Davis Index: Market Intelligence for the Global Metals and Recycled Materials Markets

Imported ferrous scrap prices in Pakistan were on an uptrend this week as mills restocked amid declining inventories. Trading was also supported by indications of a firm scrap market in November. Domestic ferrous scrap prices, however, declined as traders reduced asking prices to sell off material before some small-scale secondary mills pause operations for winter. 

 

The Davis Index for containerized shredded, Friday, rose by $8.25/mt from the prior week to settle at $325/mt cfr Port Qasim. Trades for shredded of EU/UK-origin were at $323-325/mt cfr Port Qasim this week. 

Dubai-origin #1 HMS scrap in containers traded at $315/mt cfr Port Qasim. Offers for PNS sarya scrap were at $315-320/mt cfr Port Qasim, but buyers were not keen on purchasing this grade similar to HMS, which invoke extra taxes compared to shredded. The Davis Index for UAE-origin HMS 1&2 (80:20) settled at $311/mt cfr Port Qasim, up by $5/mt from prior Friday. Offers from South American ferrous scrap suppliers were at $300-305/mt cfr Qasim. 

 

Pakistan ferrous scrap importers are paying $3-5/mt higher than their Indian counterparts due to increased container freight charges. A gradual resumption in mega infrastructure projects is likely to improve steel demand in the country. Compared to the beginning of the week, however, the appetite for restocking slowed down on Friday.

 

The index for US-origin HMS 1&2 (80:20) settled at $311.14/mt cfr Port Qasim, up by $1.07/mt from Thursday and by $4.64/mt from the prior week. US East Coast-based recyclers have lifted their offers for containerized scrap due to strengthened domestic steel demand. 

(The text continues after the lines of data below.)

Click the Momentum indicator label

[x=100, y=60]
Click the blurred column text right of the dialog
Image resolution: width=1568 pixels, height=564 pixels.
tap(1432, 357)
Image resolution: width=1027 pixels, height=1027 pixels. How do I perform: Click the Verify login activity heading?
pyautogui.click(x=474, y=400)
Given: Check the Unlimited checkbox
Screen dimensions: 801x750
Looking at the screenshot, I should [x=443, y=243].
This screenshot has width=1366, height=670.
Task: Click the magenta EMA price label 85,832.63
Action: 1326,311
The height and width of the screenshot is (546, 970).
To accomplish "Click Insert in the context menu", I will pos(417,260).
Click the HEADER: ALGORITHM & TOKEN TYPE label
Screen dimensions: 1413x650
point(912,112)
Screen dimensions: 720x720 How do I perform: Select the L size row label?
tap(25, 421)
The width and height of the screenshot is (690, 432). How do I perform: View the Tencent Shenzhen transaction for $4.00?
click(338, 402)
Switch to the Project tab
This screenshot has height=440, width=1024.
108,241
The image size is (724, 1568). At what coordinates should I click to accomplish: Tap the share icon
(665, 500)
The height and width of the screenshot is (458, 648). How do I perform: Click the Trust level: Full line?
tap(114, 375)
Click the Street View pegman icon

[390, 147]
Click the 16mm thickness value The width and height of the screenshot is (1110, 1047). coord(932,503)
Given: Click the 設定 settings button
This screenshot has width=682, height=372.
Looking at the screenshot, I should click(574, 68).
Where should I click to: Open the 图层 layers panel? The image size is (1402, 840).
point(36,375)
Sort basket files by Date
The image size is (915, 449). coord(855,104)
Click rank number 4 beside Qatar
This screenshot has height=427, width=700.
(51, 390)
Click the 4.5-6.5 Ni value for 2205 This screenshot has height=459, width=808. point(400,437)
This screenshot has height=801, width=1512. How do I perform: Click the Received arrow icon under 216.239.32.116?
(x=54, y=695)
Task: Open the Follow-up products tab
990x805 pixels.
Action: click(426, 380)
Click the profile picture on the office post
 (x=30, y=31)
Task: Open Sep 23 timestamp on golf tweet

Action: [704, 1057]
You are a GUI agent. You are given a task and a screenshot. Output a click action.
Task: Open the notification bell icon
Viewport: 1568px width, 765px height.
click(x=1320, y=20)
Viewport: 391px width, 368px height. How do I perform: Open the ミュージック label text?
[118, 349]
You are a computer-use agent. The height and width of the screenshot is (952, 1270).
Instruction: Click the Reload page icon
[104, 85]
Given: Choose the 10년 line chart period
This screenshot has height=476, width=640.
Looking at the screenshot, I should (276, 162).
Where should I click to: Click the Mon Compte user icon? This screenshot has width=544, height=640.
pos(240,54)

The weekly Davis Indexes for P&S and #1 busheling settled at $326/mt and $340/mt cfr Port Qasim, up by $6/mt and $7/mt, respectively. Some mills in dire need of these grades paid higher prices to restock, anticipating short supply towards the year close due to seasonal concerns. 

Domestic steel 

The weekly Davis Index for commercial Bala billet, Friday, settled at PKR90,250/mt ex-works Punjab inclusive of local taxes, up PKR250/mt. Early this week, prices for Bala billets had declined to touch PKR89,500/mt ex-works, but later in the week, mills increased their asking prices to cover the rise in imported scrap prices. 

The Davis Index for G-60 billet settled at PKR96,000/mt ex-works Punjab, unchanged from the prior week. Trades for the grade resumed as demand as downstream industries showed signs of recovery. 

The weekly Davis Index for G-60 rebar settled flat at PKR109,500/mt ex-works Karachi. In Punjab, G-60 rebar prices were at PKR108,500-109,000/mt ex-works, down by PKY500-1,000/mt from the prior week. The Pakistani rupee has appreciated to PKR160.62 against $1 from 162.5 levels last week, boosting sentiment in the import market.

 

Domestic scrap

In Lahore, the local government could ask some secondary steel mills, especially those without smog or carbon emission control machinery, to pause production for a few weeks due to heavy smog. This dip in production could impact domestic ferrous scrap prices. The index for Pure Q toke scrap equivalent to shredded dropped by PKR250/mt at PKR68,500/mt ex-works Lahore, Friday, down from late last week. The weekly index for Pure Q Toke (shredded) fell by PKR500/mt to PKR69,500/mt ex-works in line with easing supply.